Directions for this task
Please rescale the entries, starting at the first line and ending at the line containing "2018年5月 (625, 955)", both included, and give every line again, requests too. Multiply each coordinate in the answers by 0.9 and round to whole numbers, halves up, while leaving all numbers in the requests unchanged.

# Record set start

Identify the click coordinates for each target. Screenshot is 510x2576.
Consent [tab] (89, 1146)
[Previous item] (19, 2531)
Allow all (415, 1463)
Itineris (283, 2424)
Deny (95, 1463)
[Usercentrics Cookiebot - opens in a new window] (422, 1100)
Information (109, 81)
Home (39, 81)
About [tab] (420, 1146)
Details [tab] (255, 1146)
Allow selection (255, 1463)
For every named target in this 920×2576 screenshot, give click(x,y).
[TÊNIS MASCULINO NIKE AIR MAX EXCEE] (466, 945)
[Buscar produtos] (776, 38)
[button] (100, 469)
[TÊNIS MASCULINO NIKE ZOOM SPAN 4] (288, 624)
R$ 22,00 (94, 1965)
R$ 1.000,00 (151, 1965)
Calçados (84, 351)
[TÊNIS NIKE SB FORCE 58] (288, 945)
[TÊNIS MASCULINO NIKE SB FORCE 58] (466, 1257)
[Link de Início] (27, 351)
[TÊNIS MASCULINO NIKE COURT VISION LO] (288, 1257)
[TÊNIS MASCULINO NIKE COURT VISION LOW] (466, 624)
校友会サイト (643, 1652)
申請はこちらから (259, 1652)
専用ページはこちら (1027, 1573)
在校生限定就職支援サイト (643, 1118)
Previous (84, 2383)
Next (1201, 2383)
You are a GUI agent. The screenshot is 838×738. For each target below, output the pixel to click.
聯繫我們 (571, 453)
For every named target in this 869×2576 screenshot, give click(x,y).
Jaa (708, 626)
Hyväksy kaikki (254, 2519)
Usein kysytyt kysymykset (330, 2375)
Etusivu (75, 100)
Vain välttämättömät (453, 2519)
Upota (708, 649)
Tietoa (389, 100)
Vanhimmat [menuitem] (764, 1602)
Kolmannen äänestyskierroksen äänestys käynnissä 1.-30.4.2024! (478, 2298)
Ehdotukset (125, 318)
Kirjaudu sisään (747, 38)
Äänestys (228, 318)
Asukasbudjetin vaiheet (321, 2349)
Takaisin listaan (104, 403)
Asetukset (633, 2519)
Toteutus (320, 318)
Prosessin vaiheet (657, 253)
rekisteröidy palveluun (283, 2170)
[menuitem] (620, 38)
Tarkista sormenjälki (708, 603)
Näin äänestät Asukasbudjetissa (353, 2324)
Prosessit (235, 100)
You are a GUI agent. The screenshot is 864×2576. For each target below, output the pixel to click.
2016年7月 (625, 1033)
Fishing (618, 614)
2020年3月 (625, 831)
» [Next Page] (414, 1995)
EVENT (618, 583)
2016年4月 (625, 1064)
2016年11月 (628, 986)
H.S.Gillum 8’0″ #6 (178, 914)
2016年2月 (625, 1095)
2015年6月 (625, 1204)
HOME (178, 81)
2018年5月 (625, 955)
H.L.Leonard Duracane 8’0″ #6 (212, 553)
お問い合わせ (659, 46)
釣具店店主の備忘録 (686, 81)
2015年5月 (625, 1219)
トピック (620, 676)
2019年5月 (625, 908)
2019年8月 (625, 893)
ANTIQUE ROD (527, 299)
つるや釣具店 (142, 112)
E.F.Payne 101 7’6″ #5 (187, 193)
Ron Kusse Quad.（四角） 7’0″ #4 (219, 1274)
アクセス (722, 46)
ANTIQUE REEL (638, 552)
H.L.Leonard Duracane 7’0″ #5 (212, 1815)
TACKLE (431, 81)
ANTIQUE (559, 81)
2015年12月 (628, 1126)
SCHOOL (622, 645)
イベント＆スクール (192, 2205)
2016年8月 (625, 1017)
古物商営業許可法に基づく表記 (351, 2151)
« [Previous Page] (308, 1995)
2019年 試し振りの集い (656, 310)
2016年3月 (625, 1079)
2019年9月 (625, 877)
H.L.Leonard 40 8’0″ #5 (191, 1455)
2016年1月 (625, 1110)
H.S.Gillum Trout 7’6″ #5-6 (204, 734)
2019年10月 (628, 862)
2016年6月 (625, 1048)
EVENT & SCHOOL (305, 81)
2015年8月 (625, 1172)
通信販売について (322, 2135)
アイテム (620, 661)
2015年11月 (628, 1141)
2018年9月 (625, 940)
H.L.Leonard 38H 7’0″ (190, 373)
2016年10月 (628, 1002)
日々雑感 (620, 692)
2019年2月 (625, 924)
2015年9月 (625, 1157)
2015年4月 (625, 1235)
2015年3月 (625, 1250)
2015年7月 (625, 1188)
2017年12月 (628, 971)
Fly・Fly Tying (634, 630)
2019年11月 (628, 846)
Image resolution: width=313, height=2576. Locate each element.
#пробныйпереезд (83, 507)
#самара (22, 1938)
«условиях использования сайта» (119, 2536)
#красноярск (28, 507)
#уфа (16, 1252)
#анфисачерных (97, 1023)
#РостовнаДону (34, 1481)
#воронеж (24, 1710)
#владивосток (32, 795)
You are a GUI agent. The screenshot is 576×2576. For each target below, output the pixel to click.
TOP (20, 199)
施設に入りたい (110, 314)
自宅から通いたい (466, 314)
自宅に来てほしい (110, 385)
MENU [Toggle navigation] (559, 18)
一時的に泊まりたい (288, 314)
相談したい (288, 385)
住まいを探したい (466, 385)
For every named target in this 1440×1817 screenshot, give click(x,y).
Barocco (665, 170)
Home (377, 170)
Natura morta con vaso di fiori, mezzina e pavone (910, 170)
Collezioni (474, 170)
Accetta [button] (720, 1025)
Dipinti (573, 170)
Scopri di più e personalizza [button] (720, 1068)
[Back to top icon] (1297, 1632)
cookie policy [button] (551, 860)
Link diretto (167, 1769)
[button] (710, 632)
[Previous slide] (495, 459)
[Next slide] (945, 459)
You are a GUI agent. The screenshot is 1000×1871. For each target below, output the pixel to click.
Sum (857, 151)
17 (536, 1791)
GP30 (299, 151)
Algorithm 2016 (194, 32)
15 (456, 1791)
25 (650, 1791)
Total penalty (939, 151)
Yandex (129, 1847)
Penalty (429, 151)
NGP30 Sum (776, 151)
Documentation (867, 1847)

# Record set end

Task output
Identify the click coordinates for each target. Screenshot is 510x2576.
Consent [tab] (80, 1031)
[Previous item] (17, 2278)
Allow all (374, 1317)
Itineris (255, 2182)
Deny (86, 1317)
[Usercentrics Cookiebot - opens in a new window] (380, 990)
Information (98, 73)
Home (35, 73)
About [tab] (378, 1031)
Details [tab] (230, 1031)
Allow selection (230, 1317)
For every named target in this 920×2576 screenshot, give click(x,y).
[TÊNIS MASCULINO NIKE AIR MAX EXCEE] (419, 851)
[Buscar produtos] (698, 34)
[button] (90, 422)
[TÊNIS MASCULINO NIKE ZOOM SPAN 4] (259, 562)
R$ 22,00 (85, 1769)
R$ 1.000,00 (136, 1769)
Calçados (76, 316)
[TÊNIS NIKE SB FORCE 58] (259, 851)
[TÊNIS MASCULINO NIKE SB FORCE 58] (419, 1131)
[Link de Início] (24, 316)
[TÊNIS MASCULINO NIKE COURT VISION LO] (259, 1131)
[TÊNIS MASCULINO NIKE COURT VISION LOW] (419, 562)
校友会サイト (579, 1487)
申請はこちらから (233, 1487)
専用ページはこちら (924, 1416)
在校生限定就職支援サイト (579, 1006)
Previous (76, 2145)
Next (1081, 2145)
You are a GUI agent. The screenshot is 838×738. For each target below, output the pixel to click.
聯繫我們 (514, 408)
For every named target in this 869×2576 screenshot, give click(x,y).
Jaa (637, 563)
Hyväksy kaikki (229, 2267)
Usein kysytyt kysymykset (297, 2138)
Etusivu (68, 90)
Vain välttämättömät (408, 2267)
Upota (637, 584)
Tietoa (350, 90)
Vanhimmat [menuitem] (688, 1442)
Kolmannen äänestyskierroksen äänestys käynnissä 1.-30.4.2024! (430, 2068)
Ehdotukset (113, 286)
Kirjaudu sisään (672, 34)
Äänestys (205, 286)
Asukasbudjetin vaiheet (289, 2114)
Takaisin listaan (94, 363)
Asetukset (570, 2267)
Toteutus (288, 286)
Prosessin vaiheet (591, 228)
rekisteröidy palveluun (255, 1953)
[menuitem] (558, 34)
Tarkista sormenjälki (637, 543)
Näin äänestät Asukasbudjetissa (318, 2092)
Prosessit (212, 90)
You are a GUI agent. The screenshot is 864×2576. For each target below, output the pixel to click.
2016年7月 (563, 930)
Fishing (556, 553)
2020年3月 (563, 748)
» [Next Page] (373, 1796)
EVENT (556, 525)
2016年4月 (563, 958)
2016年11月 (565, 887)
H.S.Gillum 8’0″ #6 (160, 823)
2016年2月 (563, 986)
2015年6月 (563, 1084)
HOME (160, 73)
2018年5月 (563, 860)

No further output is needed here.